Cult of Peptides is an editorial publication. We report on peptide compounds — their regulatory status, the available scientific literature, and the documented experiences of people who use them. We cite our sources. We distinguish between animal studies and human trials. We distinguish between community consensus and clinical evidence. When we do not know something, we say so.

The founder of this publication has personal experience with the compounds covered here. That experience informs the writing. It does not make the writing medical advice.

What This Site Is Not

Nothing published on Cult of Peptides constitutes medical advice. Nothing here is a diagnosis, a treatment recommendation, or a prescription. No article on this site should be used as the basis for a medical decision without the involvement of a qualified physician — ideally one who is familiar with the compounds being discussed.

The editor of this publication is not a physician. The contributors to this publication are not acting in a clinical capacity. The information presented here — including dosing protocols, cycle structures, stacking approaches, and reported effects — is drawn from publicly available sources: scientific literature, community forums, and first-person accounts. It is presented for informational purposes. It is not a protocol designed for you.

The Distinction That Matters

There is a meaningful difference between what a compound has been reported to do and what a compound will do for you. Individual response varies. Contraindications exist. Drug interactions exist. Pre-existing conditions change the calculus. A protocol that was appropriate for one person, documented publicly, is not automatically appropriate for you — and the fact that we describe it does not mean we are recommending it.

Peptides, including those that are now legally compoundable following the April 2026 HHS action, remain prescription medications in the United States. The legal pathway to access them runs through a licensed physician and a licensed compounding pharmacy. If you are considering any compound discussed on this site, that pathway exists for a reason.

Specific Populations

The compounds covered on this site have not been studied in pregnant or breastfeeding individuals. The evidence base for most peptides in individuals with active malignancy, significant cardiac disease, autoimmune conditions, or endocrine disorders is limited or absent.
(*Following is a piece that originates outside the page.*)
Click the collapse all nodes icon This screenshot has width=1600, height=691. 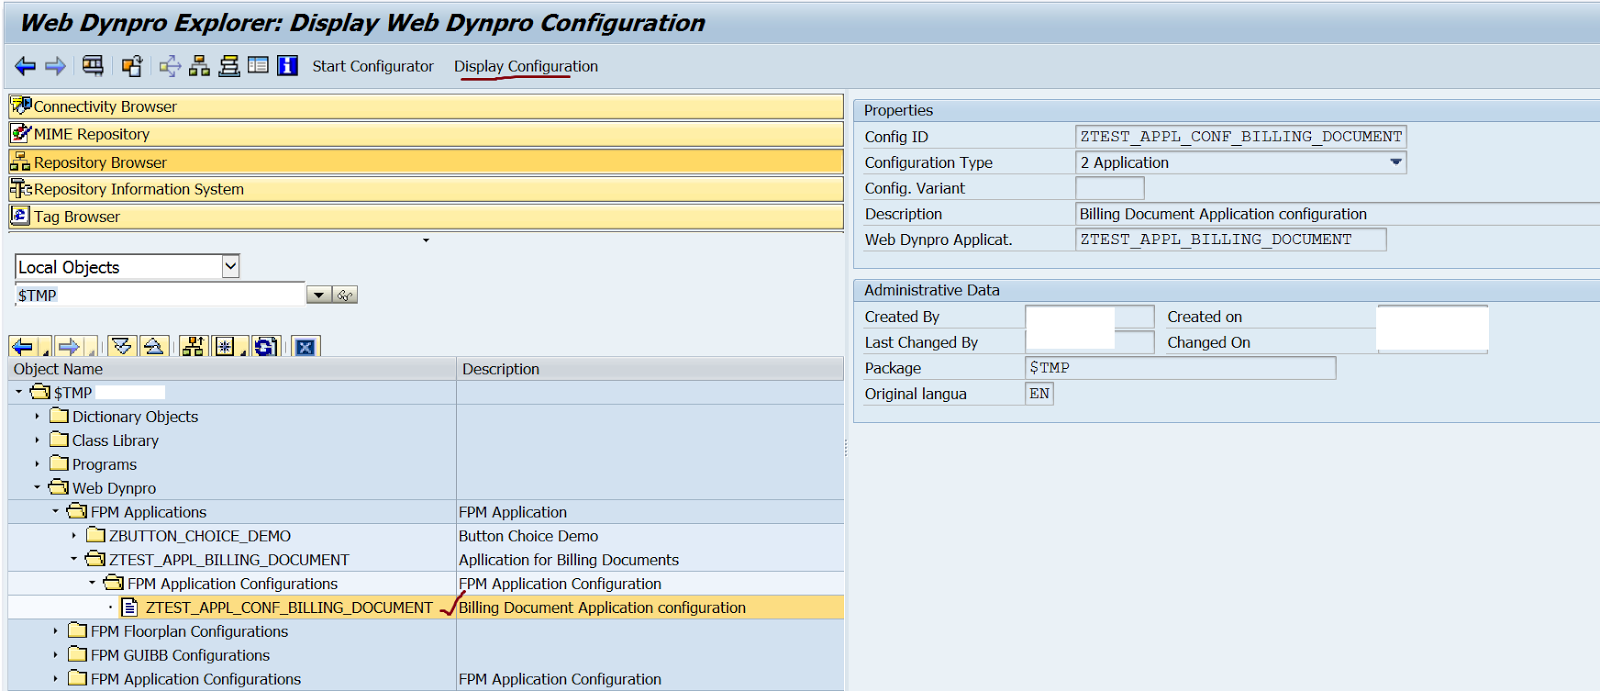153,346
If you fall into any of these categories, the appropriate starting point is a conversation with your physician — not an article on the internet.

On the Evidence Base

We are transparent about the state of the science because the science deserves transparency. For most compounds discussed here, the human clinical evidence is limited. Dosing protocols in common use are extrapolated from animal studies. Community consensus is not the same as clinical proof. We report both, clearly labelled, because a reader who understands the difference is better equipped than one who does not.

When a study is cited, we identify the study type, the population, and the relevant limitations. When community data is cited, we identify it as such. The two are not interchangeable, and we will not write as though they are.

Liability

Cult of Peptides, its editor, contributors, and affiliated entities accept no liability for decisions made based on content published on this site. Use of this site constitutes acknowledgment that the content is informational, not clinical, and that any health-related decision carries risk that only you and your physician can properly evaluate.


If you have a question about whether a specific compound is appropriate for your situation, the answer to that question belongs in a physician’s office. We mean that seriously. The compounds covered here are not supplements. They are pharmacologically active molecules. Treat them accordingly.